### WHAT NEEDS TO BE DONE
Your answer should hold exactly the lines beginning with the one that contains "Screen dimensions: 1522x784" and ending with the last line of the material, both included. Leave every picture out.

____ AVAILABLE DATA

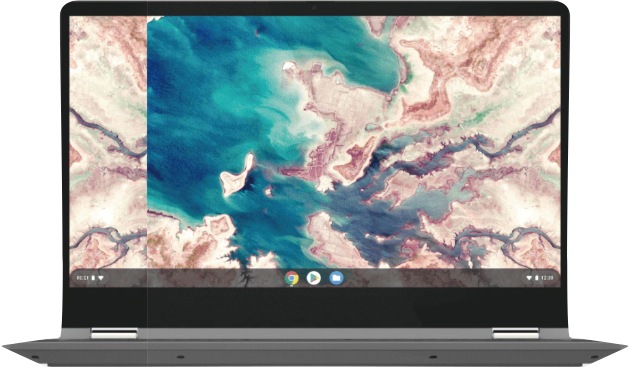Click the small white island on wallpaper

coord(237,174)
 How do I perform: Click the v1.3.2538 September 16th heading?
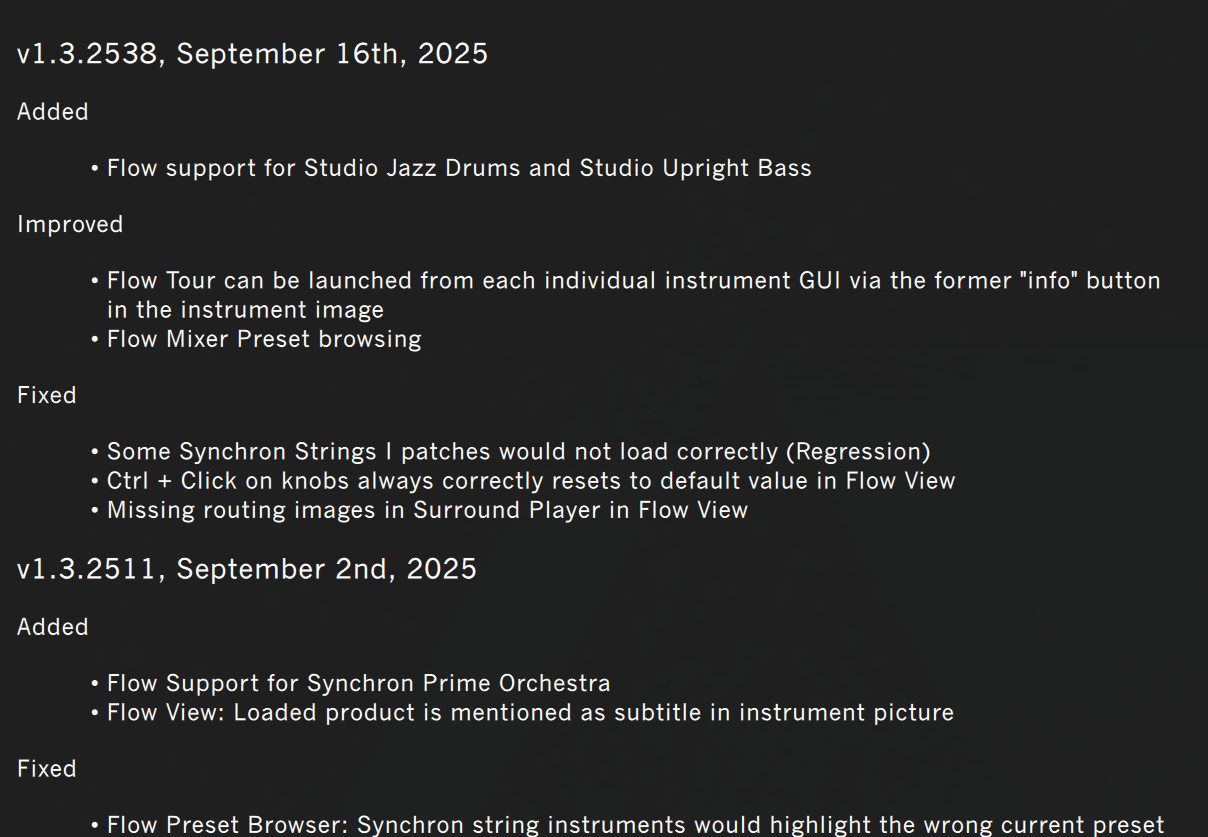click(252, 54)
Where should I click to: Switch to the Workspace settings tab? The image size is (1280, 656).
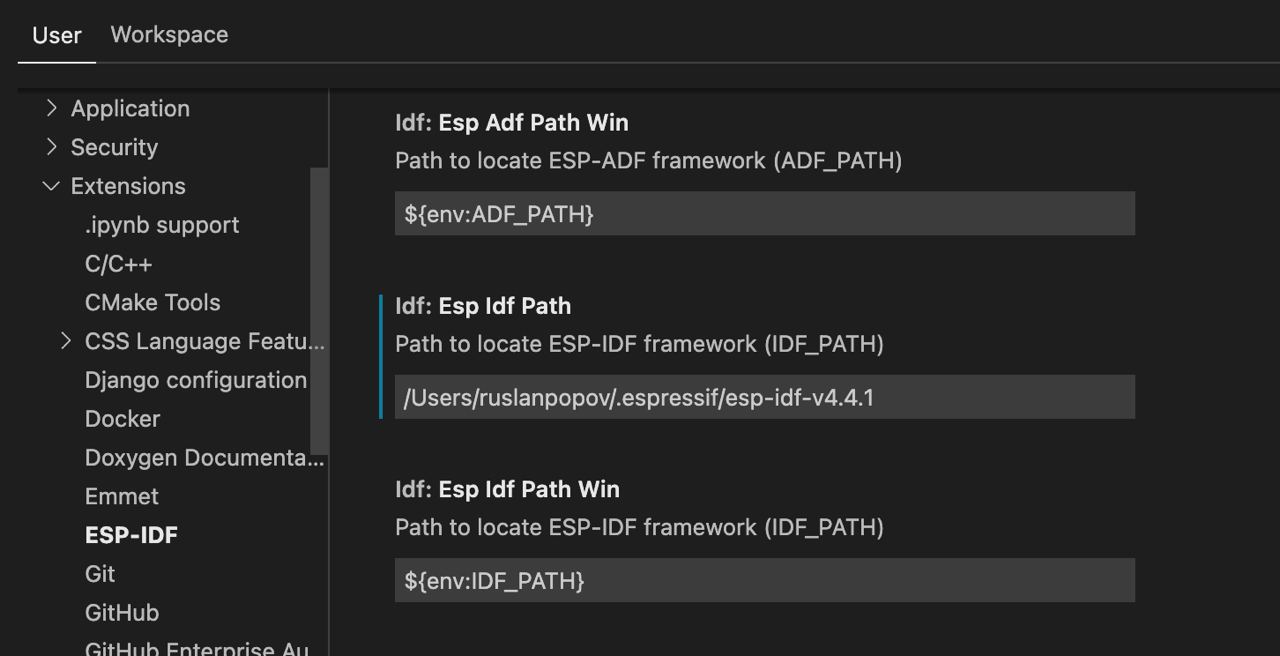point(169,35)
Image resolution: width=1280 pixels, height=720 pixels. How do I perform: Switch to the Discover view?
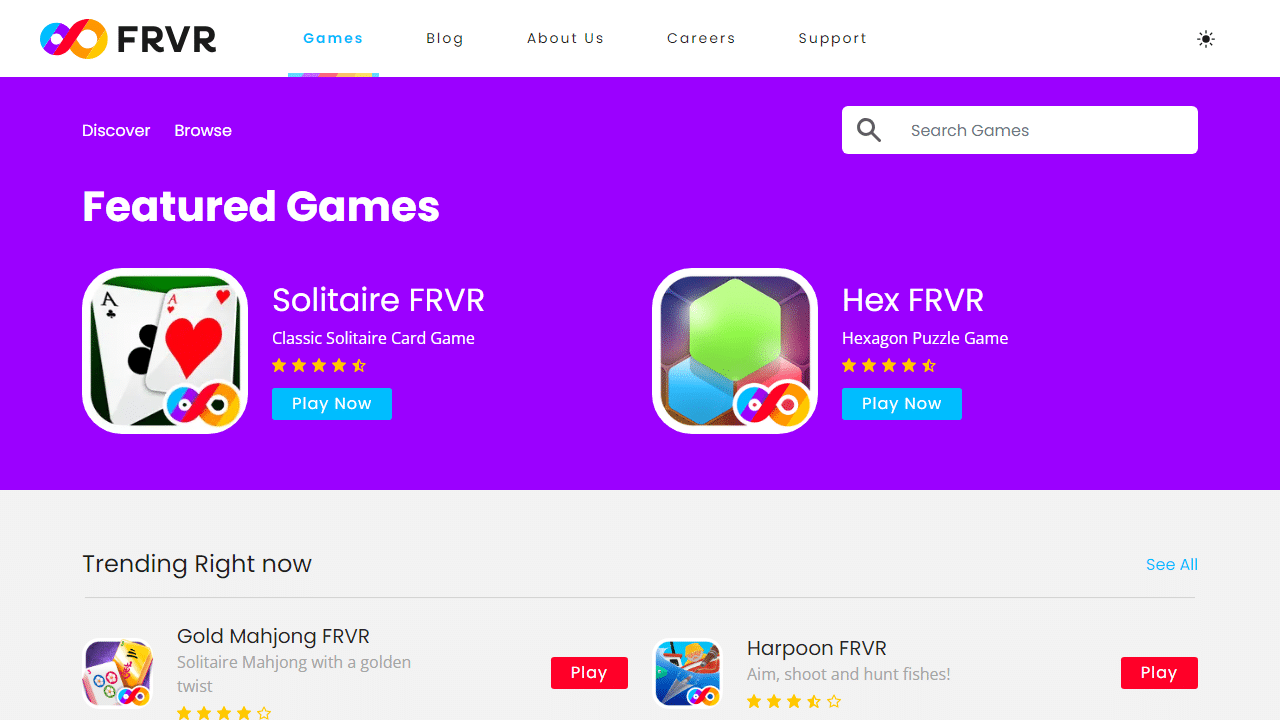click(x=116, y=130)
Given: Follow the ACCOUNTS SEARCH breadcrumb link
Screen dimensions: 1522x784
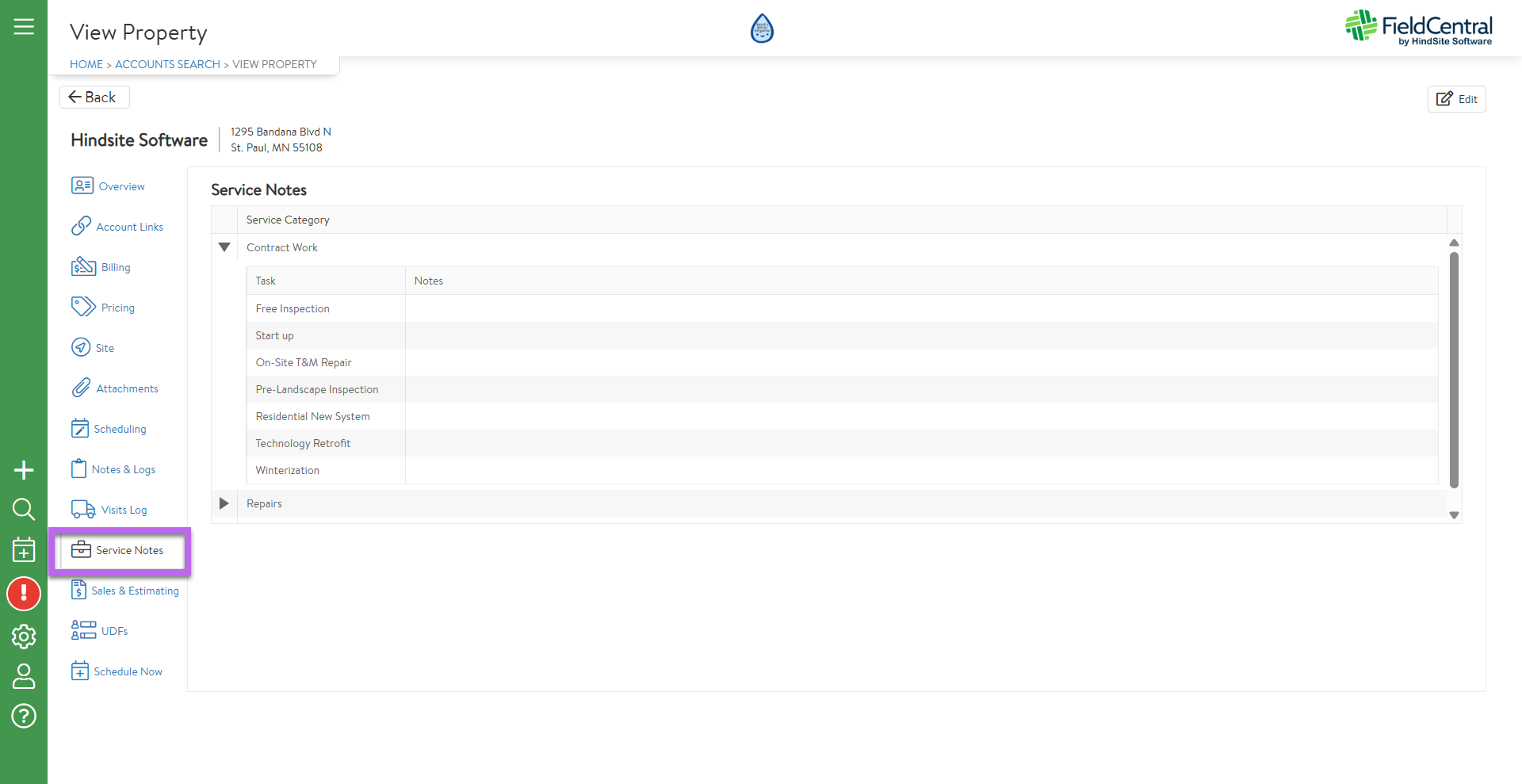Looking at the screenshot, I should click(x=167, y=64).
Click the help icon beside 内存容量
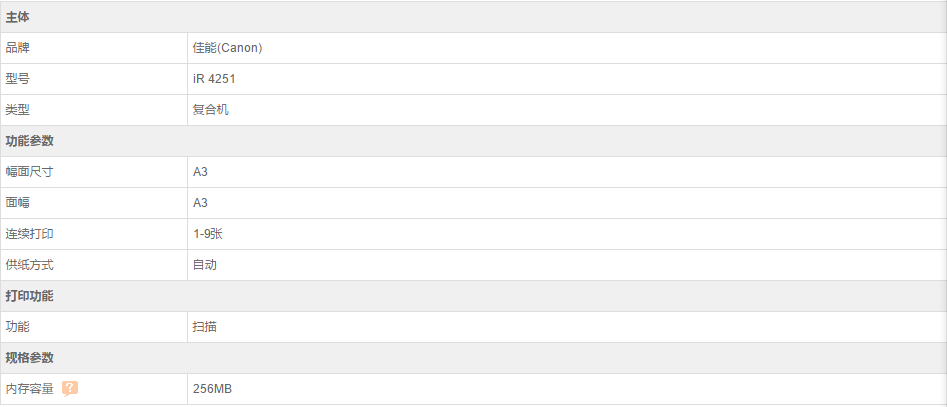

________

### SOLVED PROBLEM
Screen dimensions: 1522x784
Looking at the screenshot, I should click(x=167, y=64).
Click the help icon beside 内存容量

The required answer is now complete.